Alaska

In Alaska:

You see so many moose that you almost get used to it.  

There are incredible mountains. We saw Denali, the highest peak in North America.  

You can see multiple glaciers on the same stretch of highway

The Fairbanks museum has a blue mummified bison

We saw baby Musk Ox

We took a float plane for a tour of the mountains. Amazing ride and the sixty two year old pilot looked our age. Must be good living here.



You can camp for free at any roadside pullout, and most come with an amazing view.

Dall sheep are easy to spot on the cliff sides.

Trumpeter swans are everywhere and they are wild! Today we saw a pair with five cygnets, and also saw a lake with almost two dozen swans. All wild!!!!

Russians are here! We ate piroshki that we bought from a youn woman in traditional Russian garb. We visited a Russian Orthodox church, with a cemetery full of windflowers, all overlooking the Pacific. A great place to be dead!

Halibut fish and chips are amazing ( and expensive!)

Rivers are an incredible jade like green. So are some lakes. 

Reindeer are simply farmed Caribou. They make pretty good sausage, as do Elk and Yak. 

There are bears everywhere, but the only live ones we saw were at an animal rehabilitation center. Still, when the nine hundred pound grizzly walked out of the bushes twenty feet from me, my heart beat quicker and I knew that it could get through the fence if really wanted to. The claws on that thing! And the size!
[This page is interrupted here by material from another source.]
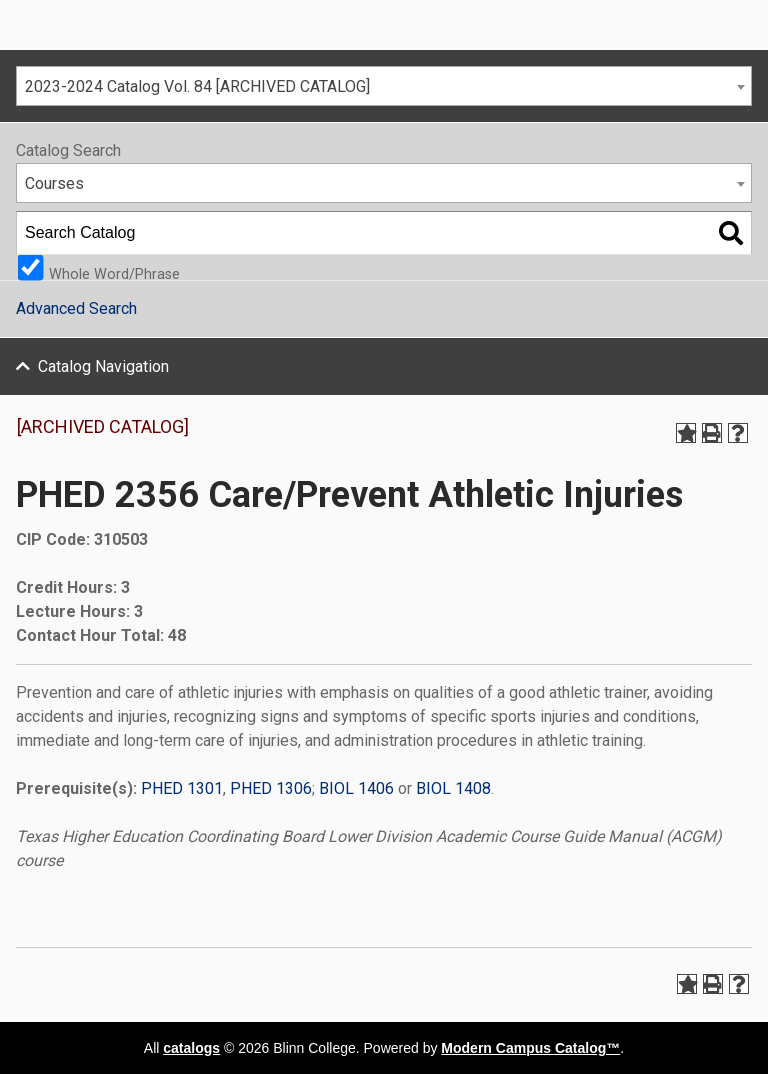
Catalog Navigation (103, 366)
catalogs (191, 1048)
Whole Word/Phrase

We saw many stuffed Grizzlies, or Brown Bears, as they are called here. The dead ones were even larger than the live ones. However a live one did take a hiker’s backpack a couple of hour before we arrived at a closed trail in Denali National Park. 

They grow huge vegetables here. A short growing season is offset easily by twenty plus daily hours of sunshine.  

You can drive to the end of either (or both ) the most northerly or the most westerly highway in North America. We went west.

The town of Homer release salmon fry into a salt water pool on their spit. The salmon return to the pool to spawn, which they cannot, because it is not fresh water, and so effectively must either die by spawning or by being caught, as their instincts are telling them that they have arrived, but the habitat is not suitable for spawning. It is a diabolical way of stocking an ocean pool. The result is maniacal and unsporting fishing of large Pacific salmon on a daily basis by hundreds of tourists, some whom I suspect have never fished before. I would say you be the judge, but I obviously have some feelings about it. 

Across the road from the pescacide, a miracle. Sea Otters are frolicking in the ocean on their backs, diving down and coming up to stuff their faces. We saw at least five, two of whom were doing much more than eating!  

Traffic is nuts around Anchorage. 

The nature here is huge and unspoiled.   

Oh yeah, the place is also full of active volcanoes.